Nishiwaki, directed to an image sensor, teaches with respect to claim 1 an image sensor, comprising:
a pixel array (Figs. 1, 2; photodetector array) including:
a first photosensitive region configured to detect visible light within a color wavelength range (Fig. 7, ¶¶ 0084–88, visible light photodetector 5R, 5G, or 5B),
a second photosensitive region including a plurality of light scattering structures and configured to detect infrared light (id., plurality of infrared photodetectors 5IR under lenses 10),
a spectral router positioned over at least the first photosensitive region (Figs. 3–5, 7; micro lenses 4) and configured to:
route the visible light within the color wavelength range to the first photosensitive region (Fig. 5B, ¶ 0073; light-splitting element 30 including microlens 4 directs visible light beams onto photodetector type A), and
route the infrared light to the second photosensitive region (Fig. 5A, ¶ 0073; light-splitting element 30 including microlens 4 directs infrared light beams onto photodetector type B); and
a spectral filter positioned over the spectral router and configured to block visible light outside of the color wavelength range (Figs. 3–5, 7; phase filter 3 on microlens 4).

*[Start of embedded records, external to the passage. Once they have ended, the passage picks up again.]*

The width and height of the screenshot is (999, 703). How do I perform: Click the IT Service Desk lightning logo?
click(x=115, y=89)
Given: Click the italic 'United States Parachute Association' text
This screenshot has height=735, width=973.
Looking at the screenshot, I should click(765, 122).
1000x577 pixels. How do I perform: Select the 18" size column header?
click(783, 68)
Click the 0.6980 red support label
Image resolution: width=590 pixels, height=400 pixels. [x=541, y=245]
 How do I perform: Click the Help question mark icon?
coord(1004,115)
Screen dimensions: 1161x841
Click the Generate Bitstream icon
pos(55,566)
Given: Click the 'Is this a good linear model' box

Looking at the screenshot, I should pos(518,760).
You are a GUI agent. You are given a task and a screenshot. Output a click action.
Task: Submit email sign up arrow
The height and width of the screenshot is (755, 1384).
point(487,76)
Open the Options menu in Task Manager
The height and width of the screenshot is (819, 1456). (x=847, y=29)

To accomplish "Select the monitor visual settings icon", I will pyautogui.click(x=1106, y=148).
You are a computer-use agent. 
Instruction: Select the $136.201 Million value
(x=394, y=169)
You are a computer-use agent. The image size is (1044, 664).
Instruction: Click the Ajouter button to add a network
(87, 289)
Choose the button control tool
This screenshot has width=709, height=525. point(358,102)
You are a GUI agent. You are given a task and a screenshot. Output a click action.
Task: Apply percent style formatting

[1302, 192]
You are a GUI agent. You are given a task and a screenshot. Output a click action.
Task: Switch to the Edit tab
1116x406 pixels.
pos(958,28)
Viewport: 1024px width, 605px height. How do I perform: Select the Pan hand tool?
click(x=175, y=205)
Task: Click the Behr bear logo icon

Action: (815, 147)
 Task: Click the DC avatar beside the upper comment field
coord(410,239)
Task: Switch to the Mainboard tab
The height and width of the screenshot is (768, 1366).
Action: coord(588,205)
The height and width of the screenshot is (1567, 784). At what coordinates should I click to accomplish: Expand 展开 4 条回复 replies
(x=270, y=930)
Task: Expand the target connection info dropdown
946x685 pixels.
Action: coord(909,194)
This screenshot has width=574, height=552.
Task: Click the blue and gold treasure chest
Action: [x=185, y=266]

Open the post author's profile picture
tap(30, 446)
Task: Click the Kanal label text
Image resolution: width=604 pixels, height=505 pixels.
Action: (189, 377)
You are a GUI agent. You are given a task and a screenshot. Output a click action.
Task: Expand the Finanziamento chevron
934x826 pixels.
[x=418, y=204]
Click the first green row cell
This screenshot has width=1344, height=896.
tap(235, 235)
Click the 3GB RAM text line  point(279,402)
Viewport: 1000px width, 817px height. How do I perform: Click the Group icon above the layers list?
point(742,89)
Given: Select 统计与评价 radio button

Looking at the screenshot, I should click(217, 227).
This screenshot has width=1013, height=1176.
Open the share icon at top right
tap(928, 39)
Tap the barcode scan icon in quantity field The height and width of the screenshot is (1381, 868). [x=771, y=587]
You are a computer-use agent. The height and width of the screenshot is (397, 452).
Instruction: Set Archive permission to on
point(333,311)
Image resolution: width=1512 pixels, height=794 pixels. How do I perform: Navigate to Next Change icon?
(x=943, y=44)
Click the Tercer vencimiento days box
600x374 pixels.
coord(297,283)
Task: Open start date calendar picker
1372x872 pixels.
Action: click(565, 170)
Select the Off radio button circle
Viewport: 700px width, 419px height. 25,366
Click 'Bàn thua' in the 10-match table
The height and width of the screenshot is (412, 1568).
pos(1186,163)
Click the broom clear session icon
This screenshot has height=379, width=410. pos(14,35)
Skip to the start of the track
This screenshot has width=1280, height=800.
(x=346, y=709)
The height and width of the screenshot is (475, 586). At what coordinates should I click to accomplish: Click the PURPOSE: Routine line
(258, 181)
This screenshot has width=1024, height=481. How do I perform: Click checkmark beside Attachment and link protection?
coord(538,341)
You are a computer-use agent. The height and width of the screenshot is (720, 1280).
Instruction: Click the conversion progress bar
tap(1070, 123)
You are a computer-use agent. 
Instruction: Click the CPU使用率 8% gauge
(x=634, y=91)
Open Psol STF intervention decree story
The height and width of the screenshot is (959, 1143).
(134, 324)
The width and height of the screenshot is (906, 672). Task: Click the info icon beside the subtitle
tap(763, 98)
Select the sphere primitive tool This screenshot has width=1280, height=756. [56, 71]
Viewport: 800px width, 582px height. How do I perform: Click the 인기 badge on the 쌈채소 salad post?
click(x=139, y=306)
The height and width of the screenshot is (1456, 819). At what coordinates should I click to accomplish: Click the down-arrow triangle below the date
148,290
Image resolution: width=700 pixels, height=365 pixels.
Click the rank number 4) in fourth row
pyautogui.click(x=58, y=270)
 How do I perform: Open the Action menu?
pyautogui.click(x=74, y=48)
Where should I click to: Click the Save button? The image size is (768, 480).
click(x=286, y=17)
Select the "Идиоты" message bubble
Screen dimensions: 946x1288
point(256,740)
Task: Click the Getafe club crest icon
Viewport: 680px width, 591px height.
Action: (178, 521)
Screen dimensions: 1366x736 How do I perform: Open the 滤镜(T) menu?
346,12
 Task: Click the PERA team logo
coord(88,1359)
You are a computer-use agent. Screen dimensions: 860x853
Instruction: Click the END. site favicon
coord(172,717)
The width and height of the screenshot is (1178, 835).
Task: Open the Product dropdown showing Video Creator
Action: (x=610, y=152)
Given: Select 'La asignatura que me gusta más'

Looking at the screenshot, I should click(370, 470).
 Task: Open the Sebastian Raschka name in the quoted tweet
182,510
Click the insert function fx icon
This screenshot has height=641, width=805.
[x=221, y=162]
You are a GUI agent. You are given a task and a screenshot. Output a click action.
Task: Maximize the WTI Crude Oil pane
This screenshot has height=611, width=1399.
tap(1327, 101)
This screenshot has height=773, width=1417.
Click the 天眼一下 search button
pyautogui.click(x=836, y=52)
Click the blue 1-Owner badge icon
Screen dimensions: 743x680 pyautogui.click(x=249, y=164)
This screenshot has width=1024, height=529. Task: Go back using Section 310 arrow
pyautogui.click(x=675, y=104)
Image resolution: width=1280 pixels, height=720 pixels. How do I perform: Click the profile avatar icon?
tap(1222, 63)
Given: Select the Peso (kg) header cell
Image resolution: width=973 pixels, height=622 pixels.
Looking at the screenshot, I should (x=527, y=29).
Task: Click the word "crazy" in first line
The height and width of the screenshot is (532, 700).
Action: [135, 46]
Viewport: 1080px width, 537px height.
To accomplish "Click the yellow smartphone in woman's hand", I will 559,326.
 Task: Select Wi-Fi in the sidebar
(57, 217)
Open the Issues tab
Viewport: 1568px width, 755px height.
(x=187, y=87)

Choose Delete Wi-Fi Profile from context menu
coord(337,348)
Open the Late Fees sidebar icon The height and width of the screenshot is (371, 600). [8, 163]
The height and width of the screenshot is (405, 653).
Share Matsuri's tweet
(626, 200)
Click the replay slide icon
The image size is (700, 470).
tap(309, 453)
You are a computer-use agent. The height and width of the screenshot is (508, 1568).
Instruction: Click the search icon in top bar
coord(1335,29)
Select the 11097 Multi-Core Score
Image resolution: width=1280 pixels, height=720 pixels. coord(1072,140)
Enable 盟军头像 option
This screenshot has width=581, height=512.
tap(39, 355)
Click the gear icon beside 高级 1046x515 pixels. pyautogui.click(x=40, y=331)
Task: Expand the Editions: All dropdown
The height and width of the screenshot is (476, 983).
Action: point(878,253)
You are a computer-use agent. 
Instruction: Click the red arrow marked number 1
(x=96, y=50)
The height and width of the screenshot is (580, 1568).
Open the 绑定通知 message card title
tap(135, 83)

Regarding claim 4, Nishiwaki teaches the image sensor of claim 1, wherein the spectral filter is a first spectral filter (Figs. 3–5, 7; phase filter 3 on microlens 4), and
wherein the pixel array further includes a second spectral filter positioned over the second photosensitive region and configured to block visible light (Fig. 7, ¶ 0080; color filter 9IR that blocks visible light over infrared photodetector 5IR).
Regarding claim 6, Nishiwaki teaches the image sensor of claim 1, wherein the spectral router is a first spectral router (Figs. 3–5, 7; microlens 4),
wherein the spectral filter is a first spectral filter (Figs. 3–5, 7; phase filter 3 on microlens 4),
wherein the color wavelength range is a first color wavelength range (Fig. 7, one of red, green, or blue detected by photodetector 5R, 5G, or 5B respectively), and
wherein the pixel array further includes:
a third photosensitive region configured to detect visible light within a second color wavelength range (id., second of red, green, or blue photodetectors),
a second spectral router positioned over at least the third photosensitive region (Fig. 7, corresponding instance of microlens 4) and configured to:
route the visible light within the color second wavelength range to the third photosensitive region (Fig. 5B, ¶ 0073; light-splitting element 30 including microlens 4 directs visible light beams onto photodetector type A), and
route the infrared light to the second photosensitive region (Fig. 5A, ¶ 0073; light-splitting element 30 including microlens 4 directs infrared light beams onto photodetector type B), and
a second spectral filter positioned over at least the second spectral filter and configured to block visible light outside of the second color wavelength range (Fig. 7, corresponding phase filter 3R, 3G, or 3B).
Regarding claim 7, Nishiwaki teaches the image sensor of claim 1, wherein the pixel array further includes a third photosensitive region configured to detect visible light with the color wavelength range (Fig. 7, third of red, green, or blue detected by photodetector 5R, 5G, or 5B respectively),
wherein the second photosensitive region is positioned between the first photosensitive region and the third photosensitive region (Fig. 6, periodic arrangement of red, green, and blue photodetectors), and
wherein the spectral router and the spectral filter are further positioned over the second photosensitive region and the third photosensitive region (Fig. 7, microlens 4 and phase filter 3 over each of red, green, and blue photodetectors).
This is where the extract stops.